=== Section Start ===
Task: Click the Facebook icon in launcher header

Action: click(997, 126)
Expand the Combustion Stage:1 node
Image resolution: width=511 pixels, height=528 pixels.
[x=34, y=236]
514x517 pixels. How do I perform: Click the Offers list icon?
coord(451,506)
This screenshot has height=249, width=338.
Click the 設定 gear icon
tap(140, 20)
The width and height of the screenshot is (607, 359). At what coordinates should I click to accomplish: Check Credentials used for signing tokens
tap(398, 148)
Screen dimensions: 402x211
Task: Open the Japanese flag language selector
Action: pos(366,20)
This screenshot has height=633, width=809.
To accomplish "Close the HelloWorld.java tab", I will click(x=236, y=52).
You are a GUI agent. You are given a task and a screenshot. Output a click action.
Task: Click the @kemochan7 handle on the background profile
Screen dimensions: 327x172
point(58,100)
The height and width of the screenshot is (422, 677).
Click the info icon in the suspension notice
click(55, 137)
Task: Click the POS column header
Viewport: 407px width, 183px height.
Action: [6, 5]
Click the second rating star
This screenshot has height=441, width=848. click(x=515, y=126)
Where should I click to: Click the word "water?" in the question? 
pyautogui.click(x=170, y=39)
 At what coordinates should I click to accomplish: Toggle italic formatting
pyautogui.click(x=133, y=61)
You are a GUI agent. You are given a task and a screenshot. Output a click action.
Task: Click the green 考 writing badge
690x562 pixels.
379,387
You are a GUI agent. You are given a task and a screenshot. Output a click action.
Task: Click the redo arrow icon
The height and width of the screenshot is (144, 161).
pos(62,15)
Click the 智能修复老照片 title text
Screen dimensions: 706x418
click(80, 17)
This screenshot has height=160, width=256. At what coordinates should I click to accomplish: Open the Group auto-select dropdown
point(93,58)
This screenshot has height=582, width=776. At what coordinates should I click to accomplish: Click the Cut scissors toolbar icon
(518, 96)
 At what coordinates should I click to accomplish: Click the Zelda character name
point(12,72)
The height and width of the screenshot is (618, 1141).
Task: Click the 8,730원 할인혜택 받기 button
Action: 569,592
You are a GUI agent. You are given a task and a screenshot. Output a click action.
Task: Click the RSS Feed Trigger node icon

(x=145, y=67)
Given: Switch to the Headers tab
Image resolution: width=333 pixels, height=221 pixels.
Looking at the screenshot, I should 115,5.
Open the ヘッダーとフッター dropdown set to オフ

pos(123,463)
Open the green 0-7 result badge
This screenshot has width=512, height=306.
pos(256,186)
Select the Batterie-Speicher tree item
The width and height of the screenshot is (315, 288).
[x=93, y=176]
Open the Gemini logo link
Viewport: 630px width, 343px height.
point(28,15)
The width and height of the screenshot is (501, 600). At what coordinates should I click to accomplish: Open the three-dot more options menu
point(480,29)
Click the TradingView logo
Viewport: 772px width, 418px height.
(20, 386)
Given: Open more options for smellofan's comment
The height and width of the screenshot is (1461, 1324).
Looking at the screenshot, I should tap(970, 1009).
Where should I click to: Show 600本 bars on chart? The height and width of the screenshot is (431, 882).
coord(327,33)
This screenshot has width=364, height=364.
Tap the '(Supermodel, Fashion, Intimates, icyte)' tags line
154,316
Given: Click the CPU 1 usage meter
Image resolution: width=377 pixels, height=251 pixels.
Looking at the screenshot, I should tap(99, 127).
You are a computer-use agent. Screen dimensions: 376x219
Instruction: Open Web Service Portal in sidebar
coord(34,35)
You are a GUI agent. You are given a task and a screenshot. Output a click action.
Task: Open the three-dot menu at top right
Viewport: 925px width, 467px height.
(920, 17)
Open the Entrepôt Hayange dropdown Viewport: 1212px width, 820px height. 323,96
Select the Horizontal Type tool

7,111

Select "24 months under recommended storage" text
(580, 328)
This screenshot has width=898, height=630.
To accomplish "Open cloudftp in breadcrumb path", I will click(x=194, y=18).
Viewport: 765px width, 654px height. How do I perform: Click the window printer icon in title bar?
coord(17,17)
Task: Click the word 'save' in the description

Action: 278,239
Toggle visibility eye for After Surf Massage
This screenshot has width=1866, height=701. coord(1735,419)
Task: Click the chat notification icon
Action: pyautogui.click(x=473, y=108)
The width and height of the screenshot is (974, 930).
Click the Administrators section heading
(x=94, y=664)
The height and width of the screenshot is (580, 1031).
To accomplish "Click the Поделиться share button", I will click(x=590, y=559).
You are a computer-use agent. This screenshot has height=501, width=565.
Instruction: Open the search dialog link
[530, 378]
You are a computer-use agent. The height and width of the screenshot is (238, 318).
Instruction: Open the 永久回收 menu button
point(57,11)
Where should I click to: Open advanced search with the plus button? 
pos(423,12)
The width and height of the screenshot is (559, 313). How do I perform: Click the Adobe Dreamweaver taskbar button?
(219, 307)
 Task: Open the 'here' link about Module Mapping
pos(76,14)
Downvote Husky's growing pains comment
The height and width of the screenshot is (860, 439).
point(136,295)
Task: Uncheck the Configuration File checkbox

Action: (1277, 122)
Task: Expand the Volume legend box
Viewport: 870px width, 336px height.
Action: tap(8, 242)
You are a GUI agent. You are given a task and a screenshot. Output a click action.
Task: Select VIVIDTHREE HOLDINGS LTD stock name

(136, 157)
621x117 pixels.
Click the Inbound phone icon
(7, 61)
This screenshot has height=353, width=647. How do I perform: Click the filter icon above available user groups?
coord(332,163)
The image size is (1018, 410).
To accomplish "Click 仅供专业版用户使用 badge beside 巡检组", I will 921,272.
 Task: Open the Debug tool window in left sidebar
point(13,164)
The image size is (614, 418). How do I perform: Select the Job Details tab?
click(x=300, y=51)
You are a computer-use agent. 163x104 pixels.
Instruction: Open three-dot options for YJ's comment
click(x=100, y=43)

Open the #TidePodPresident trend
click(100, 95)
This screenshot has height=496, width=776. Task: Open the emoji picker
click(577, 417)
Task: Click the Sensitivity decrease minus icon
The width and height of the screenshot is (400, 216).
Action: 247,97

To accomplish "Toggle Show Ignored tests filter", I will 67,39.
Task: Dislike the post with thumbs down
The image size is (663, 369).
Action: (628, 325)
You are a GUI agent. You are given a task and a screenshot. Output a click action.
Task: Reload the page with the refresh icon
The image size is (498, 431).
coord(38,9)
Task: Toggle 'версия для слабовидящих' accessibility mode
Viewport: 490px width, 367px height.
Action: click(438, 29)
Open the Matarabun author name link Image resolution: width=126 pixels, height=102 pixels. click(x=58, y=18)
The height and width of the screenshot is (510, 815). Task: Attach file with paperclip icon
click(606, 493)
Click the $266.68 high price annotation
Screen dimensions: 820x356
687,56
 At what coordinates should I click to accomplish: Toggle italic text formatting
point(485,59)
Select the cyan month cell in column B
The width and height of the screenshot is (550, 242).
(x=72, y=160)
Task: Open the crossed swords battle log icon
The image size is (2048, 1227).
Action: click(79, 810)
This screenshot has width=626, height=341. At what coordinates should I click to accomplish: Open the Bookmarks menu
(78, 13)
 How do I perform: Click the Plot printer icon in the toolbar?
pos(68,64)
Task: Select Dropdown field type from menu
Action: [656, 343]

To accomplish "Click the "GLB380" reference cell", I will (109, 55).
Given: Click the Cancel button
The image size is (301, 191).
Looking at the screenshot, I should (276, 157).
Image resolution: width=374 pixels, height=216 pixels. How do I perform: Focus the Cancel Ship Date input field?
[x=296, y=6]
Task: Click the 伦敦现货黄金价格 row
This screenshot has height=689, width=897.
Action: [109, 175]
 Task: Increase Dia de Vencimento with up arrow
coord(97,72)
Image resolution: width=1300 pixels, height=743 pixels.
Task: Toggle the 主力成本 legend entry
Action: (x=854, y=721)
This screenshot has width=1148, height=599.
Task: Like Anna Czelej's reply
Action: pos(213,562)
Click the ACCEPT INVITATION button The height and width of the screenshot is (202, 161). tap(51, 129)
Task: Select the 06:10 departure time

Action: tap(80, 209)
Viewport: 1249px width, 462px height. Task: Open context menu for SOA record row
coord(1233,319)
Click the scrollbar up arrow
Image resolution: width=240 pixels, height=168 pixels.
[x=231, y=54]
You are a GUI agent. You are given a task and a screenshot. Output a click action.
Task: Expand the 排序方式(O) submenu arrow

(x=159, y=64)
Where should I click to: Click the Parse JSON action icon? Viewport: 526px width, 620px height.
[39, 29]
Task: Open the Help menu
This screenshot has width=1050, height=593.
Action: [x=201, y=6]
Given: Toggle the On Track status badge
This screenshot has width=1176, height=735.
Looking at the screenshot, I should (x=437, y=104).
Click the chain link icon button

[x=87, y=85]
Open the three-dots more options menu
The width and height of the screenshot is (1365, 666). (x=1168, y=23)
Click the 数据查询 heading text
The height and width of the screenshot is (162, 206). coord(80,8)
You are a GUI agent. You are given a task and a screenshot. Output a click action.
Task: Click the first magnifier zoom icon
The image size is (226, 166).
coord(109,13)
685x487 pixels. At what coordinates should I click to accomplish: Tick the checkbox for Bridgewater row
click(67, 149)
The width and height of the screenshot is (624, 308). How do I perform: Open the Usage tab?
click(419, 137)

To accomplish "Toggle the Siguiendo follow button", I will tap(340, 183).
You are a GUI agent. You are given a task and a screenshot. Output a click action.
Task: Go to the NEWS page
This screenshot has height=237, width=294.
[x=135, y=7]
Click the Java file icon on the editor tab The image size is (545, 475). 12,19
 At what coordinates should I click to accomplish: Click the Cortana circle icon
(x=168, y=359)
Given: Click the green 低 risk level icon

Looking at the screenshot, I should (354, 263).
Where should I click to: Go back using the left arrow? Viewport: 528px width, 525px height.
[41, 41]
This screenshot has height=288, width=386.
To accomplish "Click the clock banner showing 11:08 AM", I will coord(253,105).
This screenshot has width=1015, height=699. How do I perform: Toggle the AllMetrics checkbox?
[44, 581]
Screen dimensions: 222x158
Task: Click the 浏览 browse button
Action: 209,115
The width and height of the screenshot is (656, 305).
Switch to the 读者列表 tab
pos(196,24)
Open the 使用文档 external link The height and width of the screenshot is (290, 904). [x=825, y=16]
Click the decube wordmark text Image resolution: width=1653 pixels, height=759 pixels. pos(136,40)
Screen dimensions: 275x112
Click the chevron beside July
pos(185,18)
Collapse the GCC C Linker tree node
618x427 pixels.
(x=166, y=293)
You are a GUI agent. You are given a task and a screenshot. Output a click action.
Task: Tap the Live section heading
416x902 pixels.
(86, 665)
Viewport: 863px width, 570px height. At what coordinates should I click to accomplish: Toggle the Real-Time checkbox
=== Section End ===
* _YOUR GOAL_:
Please go line by line through the records above, copying each one that holds the string "will".

* _EXERCISE OUTPUT_:
To accomplish "Close the HelloWorld.java tab", I will click(x=236, y=52).
To accomplish "Open cloudftp in breadcrumb path", I will click(x=194, y=18).
To accomplish "Click the Поделиться share button", I will click(x=590, y=559).
To accomplish "Click 仅供专业版用户使用 badge beside 巡检组", I will 921,272.
To accomplish "Toggle Show Ignored tests filter", I will 67,39.
To accomplish "Click the "GLB380" reference cell", I will (109, 55).
To accomplish "Toggle the Siguiendo follow button", I will tap(340, 183).
To accomplish "Click the clock banner showing 11:08 AM", I will coord(253,105).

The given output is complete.